Lets consider that size of page is equal to 1 KB. One entry in table
takes 2B. Table of pages takes not more than one page (so <= 1KB).
Can we conclude that size of operational memory is <= 512 KB ?
A correct answer is No, however I can't understand it. For me, answer is yes - look at my reasoning at show me where I am wrong, please.
Table contains <=1024B/2B=512=2^9 entries in table of pages. Size of page is 1024B=2^10B, so offset takes not more than <=10 bits. Number of page takes <=9 bits - because we have 512=2^9 entries. Hence, 9+10=19. Therefore <=2^19 bits make it possible to address <= 2^19 B=2^9KB=512KB.
Where am I wrong?
A page table entry is 2B, so a table entry can point to one of 2^16 physical pages. That's 2*16 kiB (because pages are 1kB). So a kernel can make use of up to 65536 kiB (64MiB) of physical memory.

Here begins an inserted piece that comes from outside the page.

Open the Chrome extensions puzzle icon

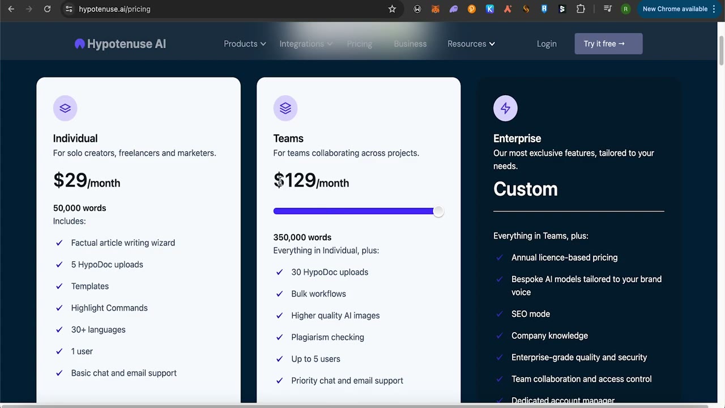pos(581,9)
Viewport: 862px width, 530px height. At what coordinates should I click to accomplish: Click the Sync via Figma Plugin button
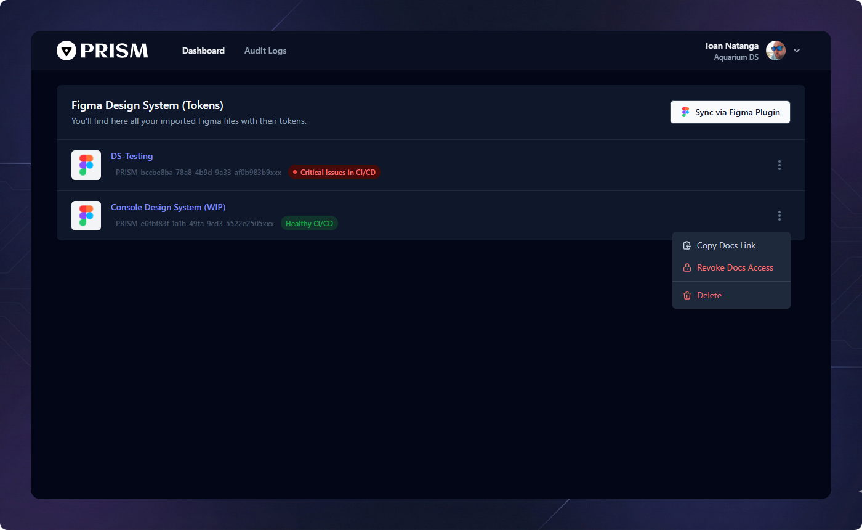click(x=730, y=112)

This assumes that the entire page table entry (PTE) is a physical page number. That can work if the position of a PTE within the page table associates it with a virtual address. i.e. 9 bits of a virtual address are used as an index into the PT, to select a PTE.
We can't assume that the machine does work this way, but similarly we can't assume that it doesn't, until we have more information.
Given just the info in the question, we can conclude:
Usable physical memory can be anything up to 65536kiB.
Up to 512 virtual pages can be mapped at once (512kiB).
Not much else! Many possibilities are open.
A more likely design would have a valid/invalid bit in each PTE.
If a PTE's contents (rather than its location) indicate which virtual page it maps, it would be possible to map a large virtual address space onto very few physical pages. This address space would necessarily be sparsely mapped, but the kernel could give a process the illusion of having a lot of active mappings by keeping a separate table of what the mappings should be.
So on a page fault, the kernel checks to see if the page should have been mapped. If so, it puts the mapping in the PTE and resumes the process. (This kind of thing happens in real OSes, and it's called a minor page fault.)
In this design, the kernel's use of the page table to hold a subset of the real mappings would be analogous to a software-managed TLB. (Of course, this architecture could have a non-coherent TLB that requires invalidation after every PTE modification, so this would probably perform horribly).